Foto: Manuelita. S.A
El uso del biodiésel significará reducir la dependencia del diésel importado, pues cerca de 6.000 barriles de ese combustible llegan a diario al país.
La inversión del proyecto alcanzó los 45 millones de dólares y es capaz de producir 100.000 toneladas anuales de biodiésel.
Un año de trabajo, tecnología belga y una inversión que llega a los 90 mil millones de pesos fueron necesarios para que en el departamento se hiciera realidad la gigantesca planta de procesamiento y refinamiento de palma de aceite.
La planta, levantada en San Carlos de Guaroa, es la quinta en el país y catapulta definitivamente al departamento y a la región de los Llanos Orientales en el negocio del biodiésel.
Henry Eder, presidente del Grupo Empresarial Manuelita S.A., que hizo la multimillonaria inversión, explicó que las tierras en el Valle ya están copadas mientras que a las del Meta les falta aún mucho para cultivar y, además, es el mayor proveedor de palma del país.
La cercanía a Bogotá, una buena producción de materia prima que sale de una plantación que tienen con algo más de 7.000 hectáreas de palma de aceite y la facilidad de conjugar en un sólo sitio el cultivo y la planta procesadora, fueron las principales razones para apostarle al Llano.
Así lo reveló el empresario vallecaucano, quien explicó que hace un mes se iniciaron las pruebas de producción en la planta de biodiésel ubicada en San Carlos de Guaroa, a una hora de Acacías.
"Ya contábamos con una plantación de palma sembrada hace más de 20 años y teníamos tres alternativas: o se hacía en la plantación, o en Villavicencio, en un sitio más central para recibir el aceite de otras plantaciones, o en la sabana de Bogotá, que es el mercado principal de la capital", contó.
"Hicimos cálculos y vimos que había alguna ventaja logística de hacerlo en los Llanos", manifestó el empresario caleño.
La nueva planta producirá 100.000 toneladas de biodiésel al año y será abastecida de aceite de palma proveniente de una plantación contigua de propiedad de la compañía, así como de los palmicultores de los Llanos y otros del centro del país.
Con este proyecto, el Meta se sigue proyectando como productor de biocombustibles, que se hacen cada vez más necesarios ante el agotamiento de recursos naturales y la demanda de mayores fuentes de energía.
Y aunque transformar el aceite crudo de palma no requiere mucho personal en la planta de biodiésel, sucede todo lo contrario en la plantación, pues allí se generan unos 800 empleos.
La refinería, perteneciente a Aceites Manuelita S.A., está entre las más grandes del país y entrará a competir con otras plantas refinadoras que hay actualmente en Tibú (Norte de Santander), Barranquilla y Santa Marta.
Se estima que en Colombia se están produciendo anualmente cerca de 800.000 toneladas de aceite crudo de palma africana y de esa cantidad, por lo menos la mitad es destinada a la producción de biodiésel, el cual se mezcla entre 5 y 7 por ciento en los motores diésel.
"El petróleo y el carbón no van a alcanzar para la demanda mundial.

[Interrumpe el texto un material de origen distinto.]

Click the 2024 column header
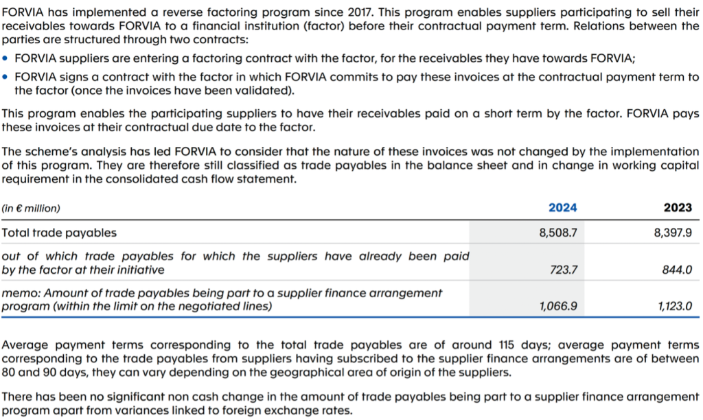Screen dimensions: 703x420 tap(563, 207)
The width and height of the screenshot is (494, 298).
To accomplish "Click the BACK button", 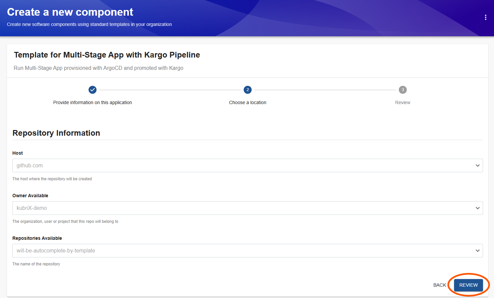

El mundo requiere más energía y lo más eficiente desde el punto de vista ecológico son el biodiésel de palma y el etanol de la caña de azúcar", destacó el empresario.
Igualmente Henry Eder dijo a EL TIEMPO que dentro de su plan de negocios con el biodiésel, Aceites Manuelita contempla una expansión hacia el Casanare, cerca al municipio de Orocué.
En esa región, según manifestó, se busca contar con una plantación de 20.000 hectáreas de palma de aceite.
El biodiésel es el resultado de un proceso de refinación del aceite de palma para luego realizar una transformación química al mezclarlo con etanol en un 10 por ciento, lo que genera un metil-ester que es el biodiésel. Lista la combinación pasa por unos reactores y unos purificadores que le permiten mezclarse técnicamente con el diésel.